Your objective.
Copy the rows below verbatim, from the line with "I want to click on mirror-icon, so" up to and including the line with "reload-icon: ↻ is".

- - - -

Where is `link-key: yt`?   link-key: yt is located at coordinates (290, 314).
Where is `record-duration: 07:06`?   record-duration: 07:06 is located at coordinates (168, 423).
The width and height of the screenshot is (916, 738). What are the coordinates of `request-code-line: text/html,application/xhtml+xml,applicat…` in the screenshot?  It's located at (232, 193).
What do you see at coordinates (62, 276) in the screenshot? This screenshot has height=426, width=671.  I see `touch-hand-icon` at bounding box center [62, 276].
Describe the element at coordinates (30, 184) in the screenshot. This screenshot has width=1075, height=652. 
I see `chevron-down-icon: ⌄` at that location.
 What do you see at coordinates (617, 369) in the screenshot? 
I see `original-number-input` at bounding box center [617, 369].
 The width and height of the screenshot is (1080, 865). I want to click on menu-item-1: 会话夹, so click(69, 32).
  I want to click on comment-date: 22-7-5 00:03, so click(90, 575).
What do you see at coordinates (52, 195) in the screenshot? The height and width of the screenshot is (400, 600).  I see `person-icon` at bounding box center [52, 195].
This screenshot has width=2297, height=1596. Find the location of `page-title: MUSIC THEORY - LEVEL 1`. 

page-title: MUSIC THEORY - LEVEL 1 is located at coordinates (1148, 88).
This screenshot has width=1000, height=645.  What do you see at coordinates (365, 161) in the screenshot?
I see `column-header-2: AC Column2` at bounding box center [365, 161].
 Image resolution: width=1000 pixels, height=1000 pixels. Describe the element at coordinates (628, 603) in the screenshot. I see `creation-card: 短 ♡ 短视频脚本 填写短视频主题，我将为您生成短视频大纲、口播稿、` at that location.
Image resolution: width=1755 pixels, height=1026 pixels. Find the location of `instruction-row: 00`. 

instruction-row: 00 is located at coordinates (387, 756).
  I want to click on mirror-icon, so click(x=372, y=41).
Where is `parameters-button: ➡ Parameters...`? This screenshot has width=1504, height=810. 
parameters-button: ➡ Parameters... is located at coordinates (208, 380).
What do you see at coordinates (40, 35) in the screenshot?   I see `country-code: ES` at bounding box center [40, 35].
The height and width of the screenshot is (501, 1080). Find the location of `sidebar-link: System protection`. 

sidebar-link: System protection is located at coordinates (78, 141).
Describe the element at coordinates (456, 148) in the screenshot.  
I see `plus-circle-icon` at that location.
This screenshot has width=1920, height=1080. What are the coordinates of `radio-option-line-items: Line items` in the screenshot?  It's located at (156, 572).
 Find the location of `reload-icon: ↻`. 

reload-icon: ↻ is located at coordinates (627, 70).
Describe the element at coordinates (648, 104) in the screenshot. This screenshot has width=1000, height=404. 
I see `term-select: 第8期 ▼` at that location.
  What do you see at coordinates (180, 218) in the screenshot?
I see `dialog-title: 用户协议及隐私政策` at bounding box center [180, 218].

- - - -

Task output.
  I want to click on mirror-icon, so click(x=372, y=41).
Where is `parameters-button: ➡ Parameters...`? This screenshot has width=1504, height=810. 
parameters-button: ➡ Parameters... is located at coordinates (208, 380).
What do you see at coordinates (40, 35) in the screenshot?   I see `country-code: ES` at bounding box center [40, 35].
The height and width of the screenshot is (501, 1080). Find the location of `sidebar-link: System protection`. 

sidebar-link: System protection is located at coordinates (78, 141).
Describe the element at coordinates (456, 148) in the screenshot.  
I see `plus-circle-icon` at that location.
This screenshot has width=1920, height=1080. What are the coordinates of `radio-option-line-items: Line items` in the screenshot?  It's located at (156, 572).
 Find the location of `reload-icon: ↻`. 

reload-icon: ↻ is located at coordinates (627, 70).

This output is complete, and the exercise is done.